The main cast of the movie created Facebook profiles for their respective characters where they explain some aspects of their characters that weren't explored in the movie.

==Original stage play==
Previously, around 2008, there was a stage play of Perras written by Guillermo Ríos with the following cast:
- Karen De La Hoya – Tora "La Gorda"
- Kariam Castro – Andrea "La Rara"
- Natalia Zurita – Patricia "La Zorra"
- Eva Luna Marenco – Frida "La Amiga"
- Galilea Montijo – Frida (as a middle age adult) "La Más Perra"
- Andrea Pedrero – Diana "La Ciega"
- Denis Montes – Alejandra "La Valemadres"
- Claudia Zepeda – María del Mar "La Matada"
- Scarlet Dergal – Sofía "La Manchada"
- Alenka Ríos – Ana Ceci "La Mustia". She's the only actress who appeared in both the stage play and movie, although she played different characters.
- Steph Boumelcroud – Iris "La Ñoña"

==Reception==
The movie has received mixed to bad critics. On IMDb has received an average rating of 5.3, with similar ratings on other rating movie databases such as Letterboxd and TMDB. The critics questioned mostly the participation of adult women as the main characters, playing as secondary school girls, instead of casting true teenage actress (a common practice in Mexican TV shows), and the frequent and unnecessary allusions to old Mexican soap operas and some connotations not according to the age the main characters supposedly have.

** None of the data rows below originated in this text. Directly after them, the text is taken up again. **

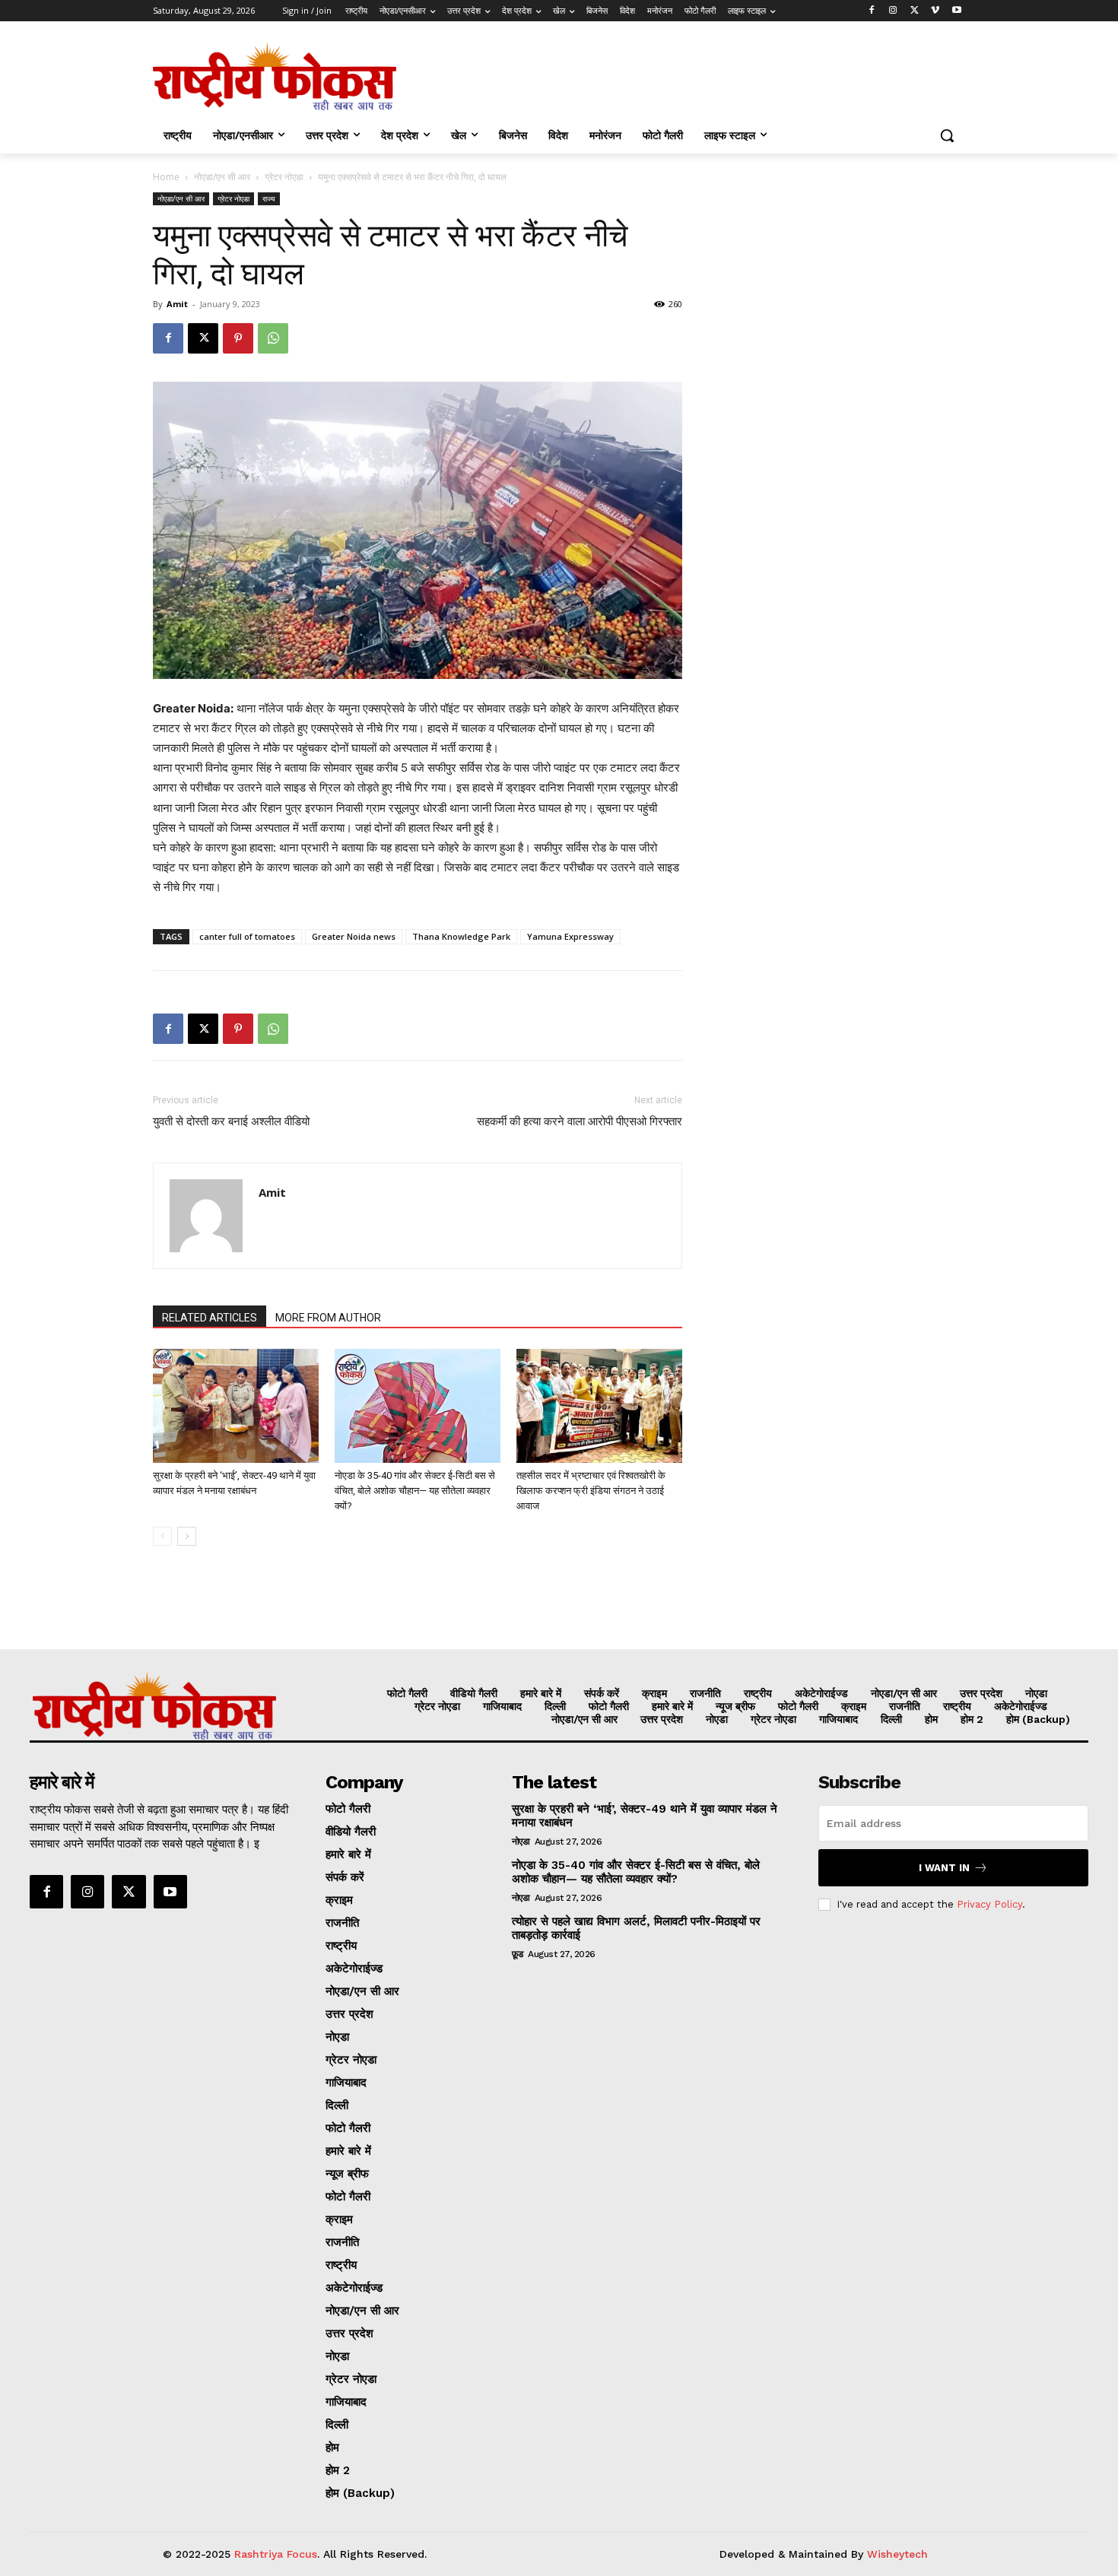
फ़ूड (517, 1954)
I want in (944, 1867)
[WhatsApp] (273, 338)
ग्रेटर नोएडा (284, 176)
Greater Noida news (353, 936)
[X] (914, 11)
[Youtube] (956, 11)
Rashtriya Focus (275, 2554)
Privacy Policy (989, 1904)
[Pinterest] (238, 338)
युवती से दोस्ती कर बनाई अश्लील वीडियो (231, 1121)
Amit (177, 303)
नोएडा (521, 1841)
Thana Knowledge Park (461, 936)
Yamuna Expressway (570, 936)
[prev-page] (162, 1536)
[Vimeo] (935, 11)
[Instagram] (893, 11)
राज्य (268, 198)
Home (166, 176)
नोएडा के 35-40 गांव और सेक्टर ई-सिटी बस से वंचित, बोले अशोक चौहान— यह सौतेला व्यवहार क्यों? (415, 1491)
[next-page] (186, 1536)
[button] (947, 135)
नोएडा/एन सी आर (222, 176)
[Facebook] (872, 11)
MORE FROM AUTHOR (328, 1318)
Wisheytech (897, 2554)
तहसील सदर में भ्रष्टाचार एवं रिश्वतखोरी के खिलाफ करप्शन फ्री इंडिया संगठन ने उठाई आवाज (590, 1491)
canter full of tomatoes (247, 936)
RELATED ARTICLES (209, 1318)
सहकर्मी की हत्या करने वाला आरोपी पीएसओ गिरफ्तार (579, 1121)
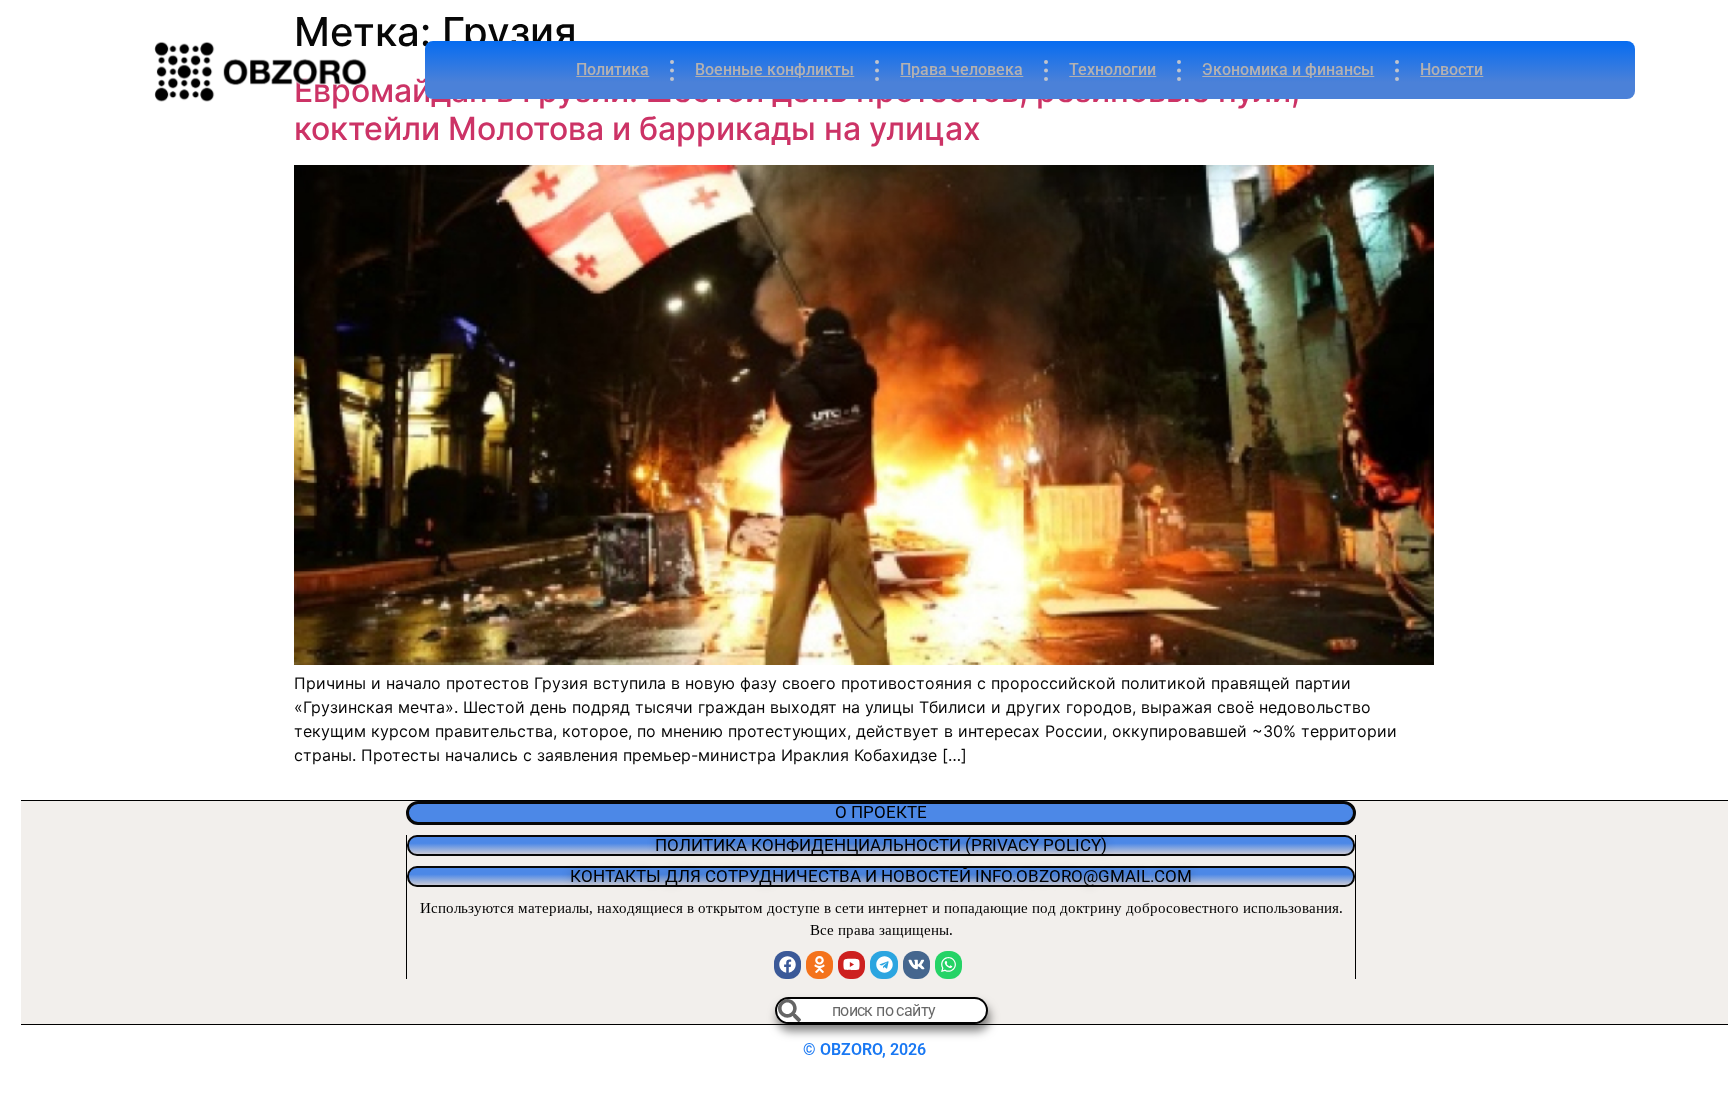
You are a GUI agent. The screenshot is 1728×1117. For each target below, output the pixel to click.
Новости (1451, 69)
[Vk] (916, 964)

At some point in the movie the girls mention their favorite singer is an old ballad Mexican singer, instead of any pop star of their age, and their favorite TV shows are the kind middle age or senior adults watch, as if the screenwriter had no clue of the likes of an actual teenager. The girls also seem to be very familiar with real life events that happened 20–30 years ago, before they even were born. The presence of an adult version of Frida talking about her past may indicate the complete story is actually a memory, which may explain those time issues, but the furniture, cars, clothes and other media present in the movie indicates it is happening in actual times. The movie has also been criticized for being written from a misogynous perspective, which frequently remarks "that all girls just want to do it", and it is not easy to say what the real subject of the movie is, since there are so many: the discovery of sexuality, discrimination, chance, drugs, maternity, traditions, betrayals, power, love. A mural of a complex reality from the point of view of twenty-something women in the skin of 14 to 17-year-old girls.

==Home video releases==
The DVD and Blu-ray were released in late 2011.